Without altering a word, return the records below, but exclude the pictures.
THE RECORDS START
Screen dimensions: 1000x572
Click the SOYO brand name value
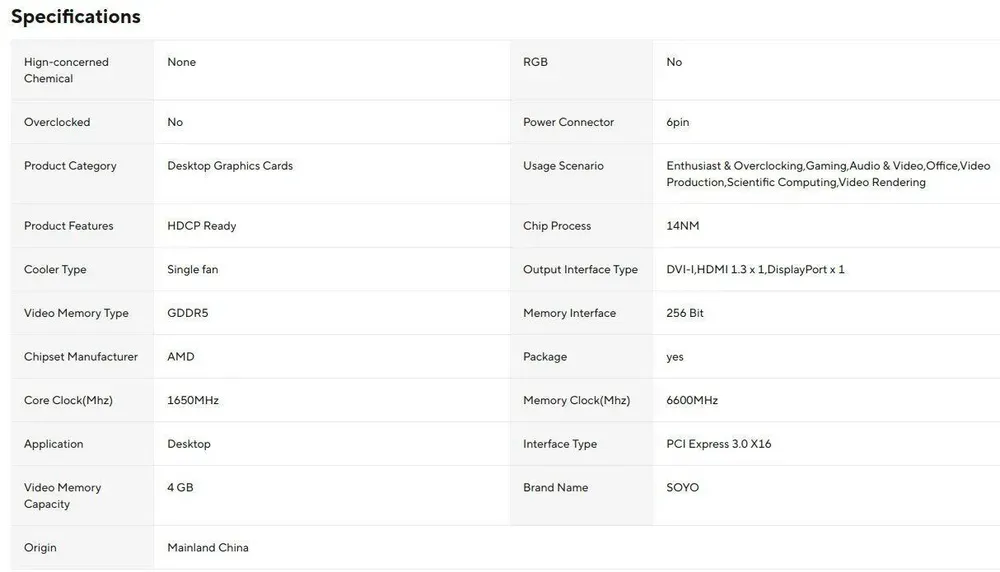pos(683,488)
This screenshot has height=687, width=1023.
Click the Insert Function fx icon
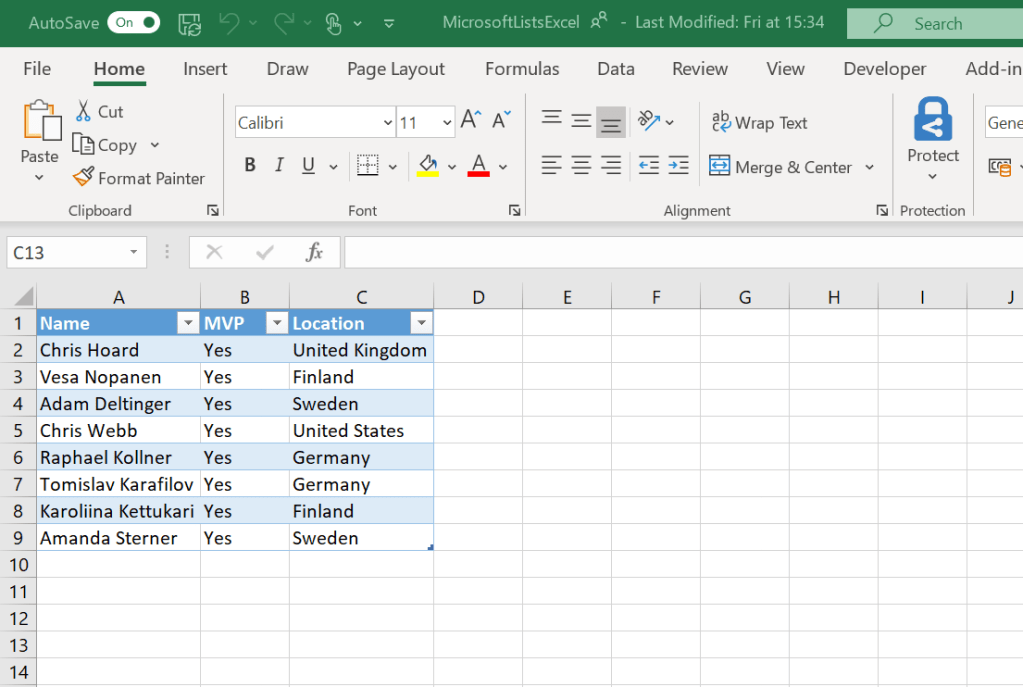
THE RECORDS END
● WORKED SOLUTION
Screen dimensions: 1000x572
Click the SOYO brand name value
pos(683,488)
This screenshot has height=687, width=1023.
Click the Insert Function fx icon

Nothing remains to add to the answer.